If you had to describe a friend as “Wasted Away Again in Margaritaville”, or stranded in the Who’s “Teenage Wasteland”, or even that they “Wasted” years crying with Carrie Underwood, it would definitely sound like they were in dire straits. And unless you get your money for nothin’, waste in the builder’s world is a bad thing. Sometimes waste is simply part of the construction process, but how a builder manages it can often be the difference between profit and loss, or under or over budget. Waste Factor in Mouldings. Manufacturing custom mouldings is a fascinating process where rough cut hardwood lumber is turned into beautifully shaped trim for the home. As with a sculptor chiseling away at a block of granite, there are lots of pebbles, wood chips and dust to sweep up after a days’ work. In the moulding world we call the excess wood that is removed – the “waste factor”
It’s not intentional waste, or quite as tragic as the songs would make it sound, it’s just a necessary part of the process. The nice thing about waste factor in a controlled manufacturing process (like moulding) is that it’s predictable. Sure, it will vary based on the species of wood or grain patterns requested by our clients, but those variables are known up front and get “factored” into the mill’s estimate of the board footage of lumber that will be needed for the moulding run. Framing Lumber Waste. Just like moulding, there is a built in waste factor for lumber when framing a house. You see the waste at every jobsite in the form of plywood or OSB triangles left over from roofing the house, or in the short pieces of 2×6 with angled cuts from rafters. It is also common from odd lengths of lumber cut from a standard length of board, for example, a 6’6” header cut from an 8’ piece. Since wood is an organic product susceptible to movement (crown, cup or split) when subjected to changing moisture content or direct sunlight, carpenters also expect a certain amount of “cull” waste, usually less than 5%. An experienced carpenter can minimize culls by saving, cutting up and using them where short pieces are required. Like the mill’s waste factor, these sorts of waste are somewhat predictable. Lumber estimators often add 10% extra for dimensional lumber (2×4 – 2×12) and 15% or more for roof decking, depending on how cut up (or complicated) the roof is.

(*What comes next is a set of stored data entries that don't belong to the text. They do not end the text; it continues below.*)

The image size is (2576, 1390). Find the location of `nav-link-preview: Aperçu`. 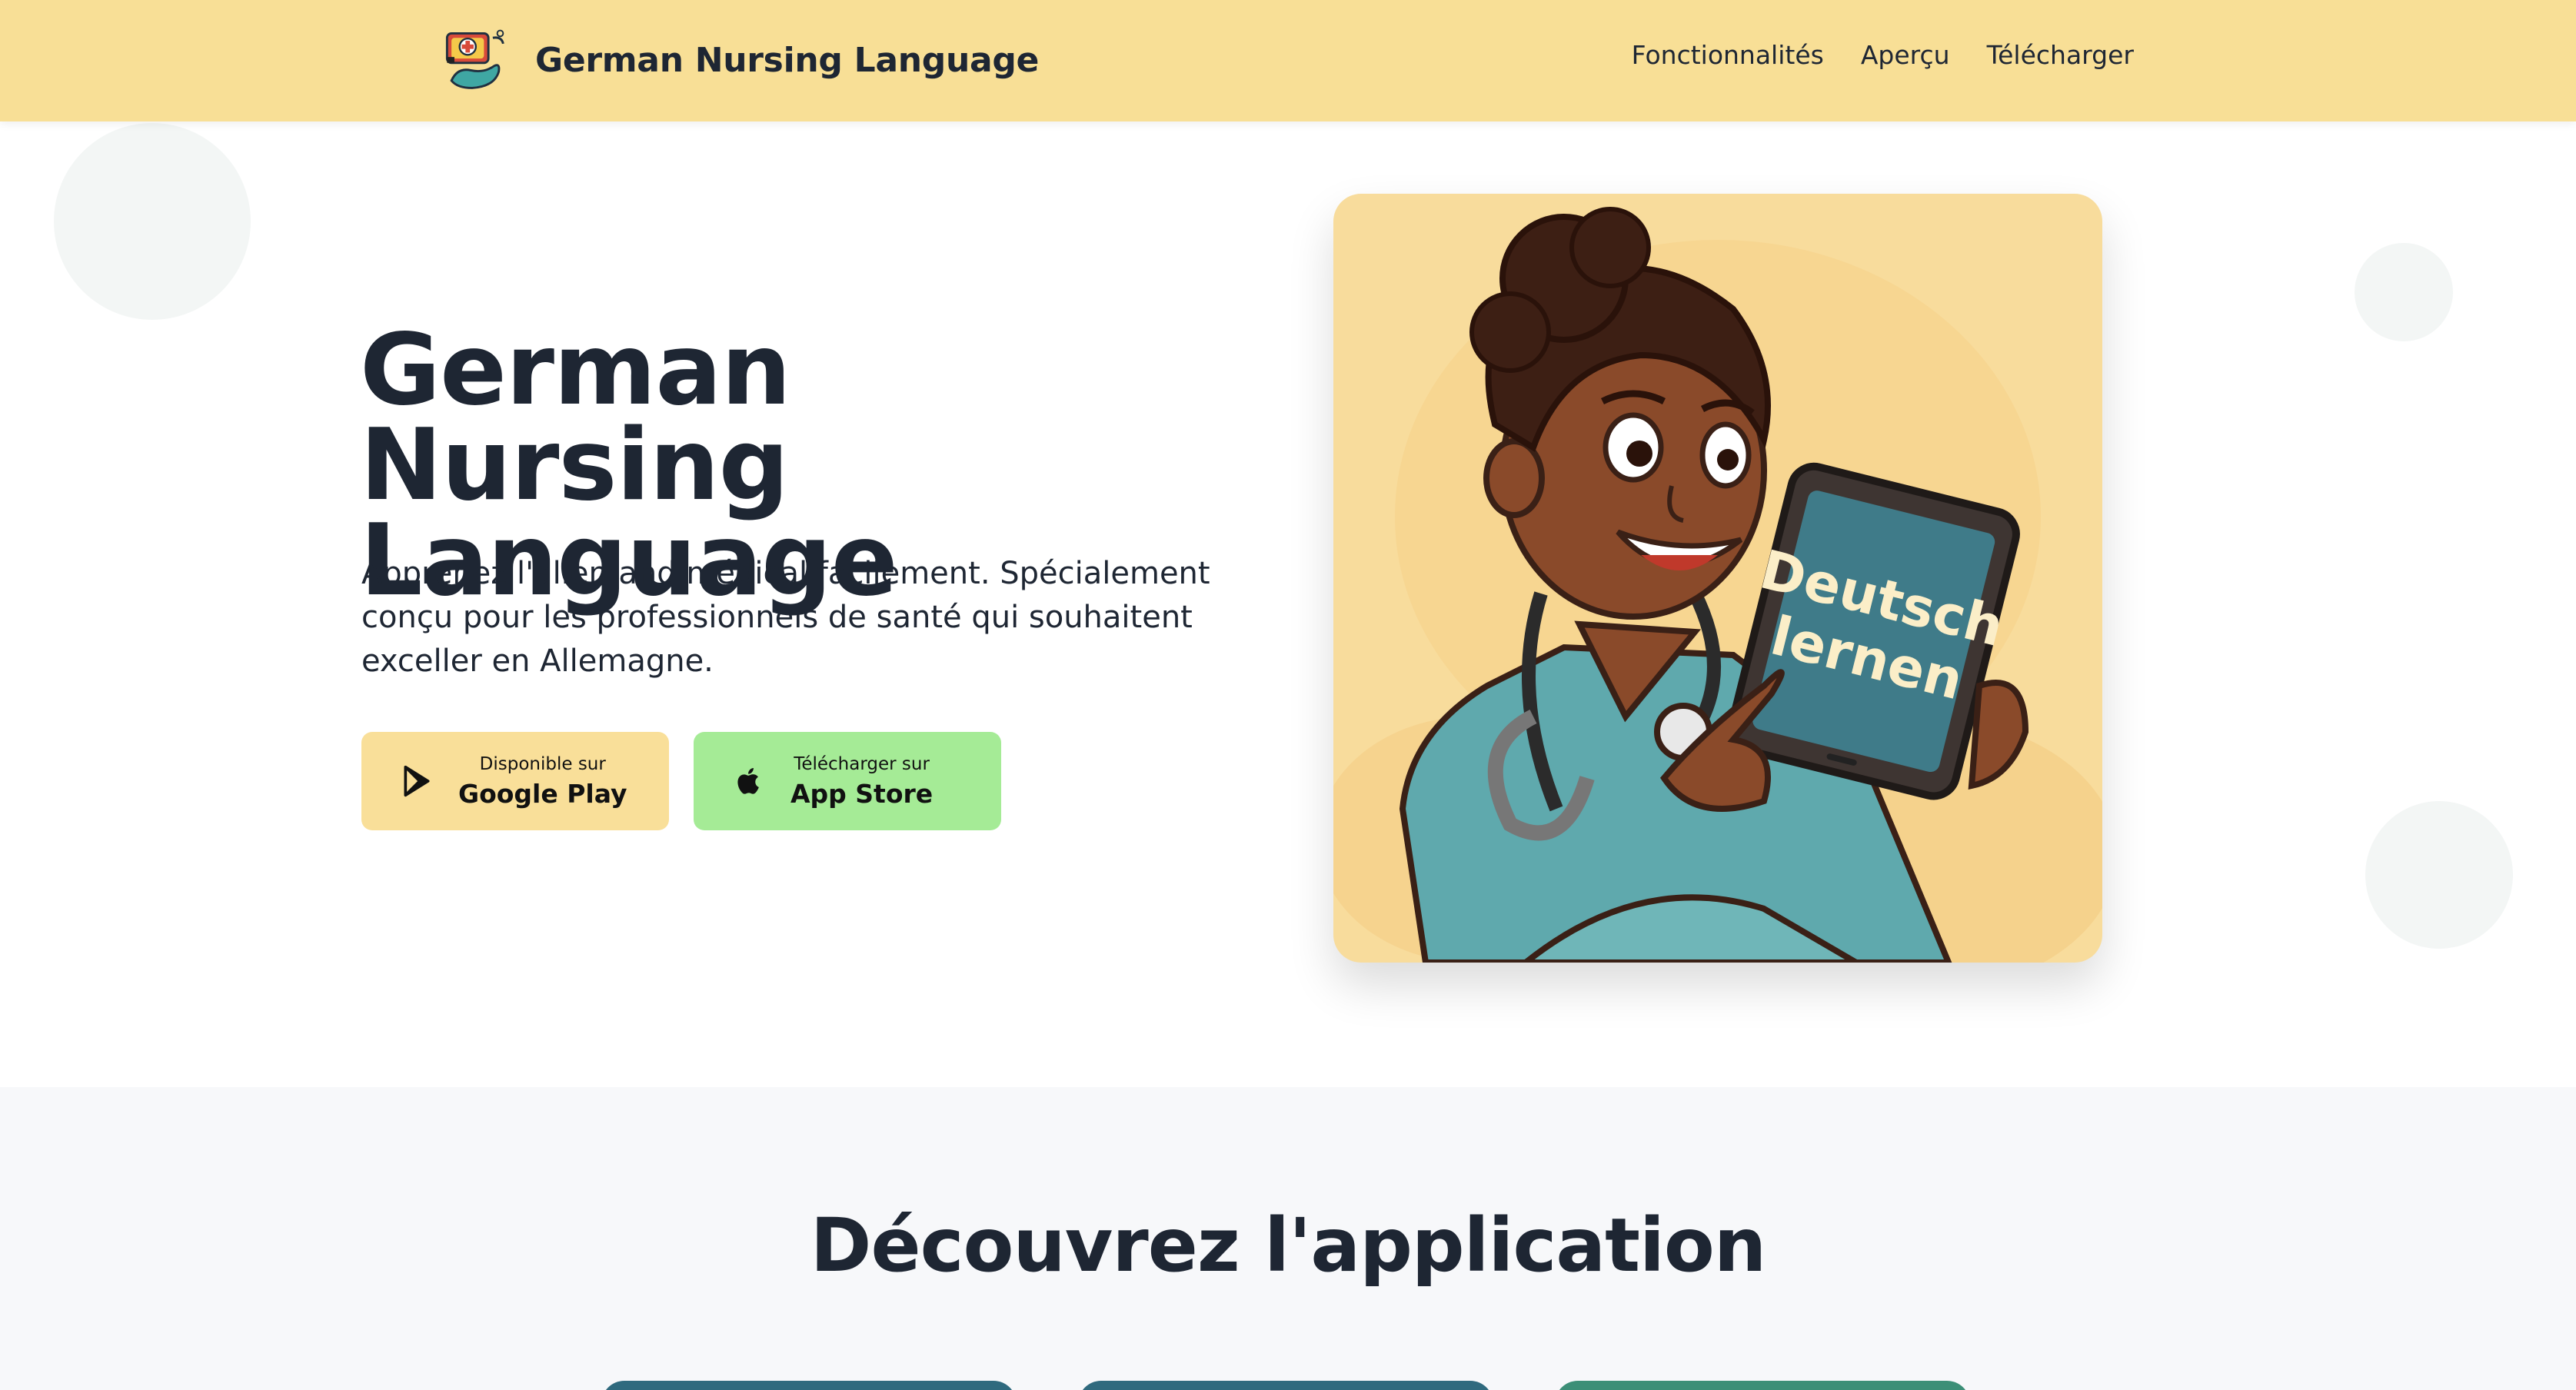

nav-link-preview: Aperçu is located at coordinates (1906, 55).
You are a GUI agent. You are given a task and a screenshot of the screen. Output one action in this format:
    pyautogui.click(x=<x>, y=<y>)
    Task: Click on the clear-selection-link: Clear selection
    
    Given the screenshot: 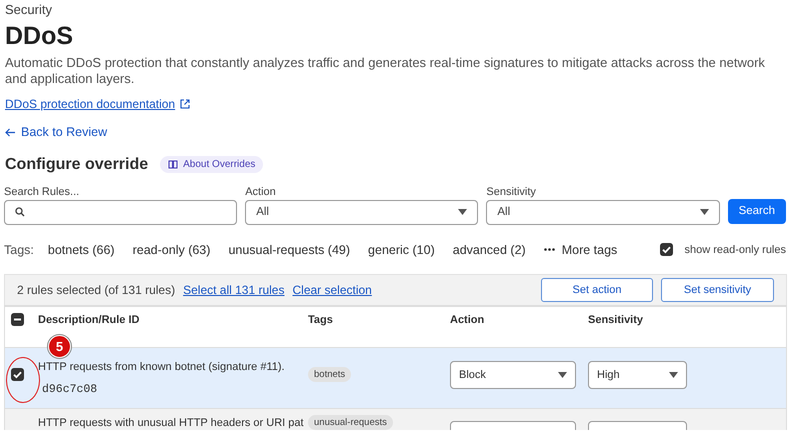 What is the action you would take?
    pyautogui.click(x=332, y=289)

Challenge for Lumber Estimators. I recall a time sitting down with a noted architect who was very excited about his new CAD/BIM software that could purportedly estimate (or take-off) the entire lumber package for a high-end custom home. Until we started talking about waste factors. You see, it is fairly easy to count lumber in a house as designed or after it has been framed up, but quite difficult to count the lumber that was ordered and delivered to the jobsite but never installed. What do you mean, you ask? Where did it go if not installed? Unfortunately, either in the dumpster, or if the jobsite is not secure, who knows where?
Unpredictable Lumber Waste. What drives estimators crazy is not necessarily the complexity of the plans, or even the fact that they are expected to read the minds of carpenters who will frame the house. What stresses them out is that they will often be blamed for a “bad estimate” when they have no control over the unpredictable waste. This is the waste that blows budgets, eats into the builder’s bottom line, and is often hidden from view – it includes:
• Over-ordered or mis-ordered lumber that is not protected and promptly returned for credit • Changes to the plans or framing mistakes that cause tear-out and re-frame • Theft from the jobsite • Weather damaged lumber not protected from moisture and sun • Bracing or scaffolding built on-site by trades and not re-used in project • Hurried, careless or inexperienced carpenters • Overly conservative framers who use more wood than called for in plans “just to be sure”
There is simply no way for a lumber estimator to predict or account for such waste. It can be vastly different for every jobsite based upon the framer, management of the site, weather, security and the size and speed of the framing crew (haste tends to make even more waste).
Sawdust and Savings. The phrase used in our industry for great coordination between the framer and the lumber company is that there was “only sawdust left over”. Of course that is impossible, but how many dumpster loads of wood were hauled off from your jobsite? How many pieces of 2×4 in the dumpster longer than 16” could have been used for blocking in walls or lookouts for soffit overhangs? How many nail-riddled scaffold or bracing boards? How many mud-encrusted boards converted to walk planks during a rainy time? Who is checking for this sort of waste? Whose pocket is it coming out of? As the wise sayings go, “inspect what you expect” and “waste not, want not”. Check it out – significant savings are waiting to be discovered!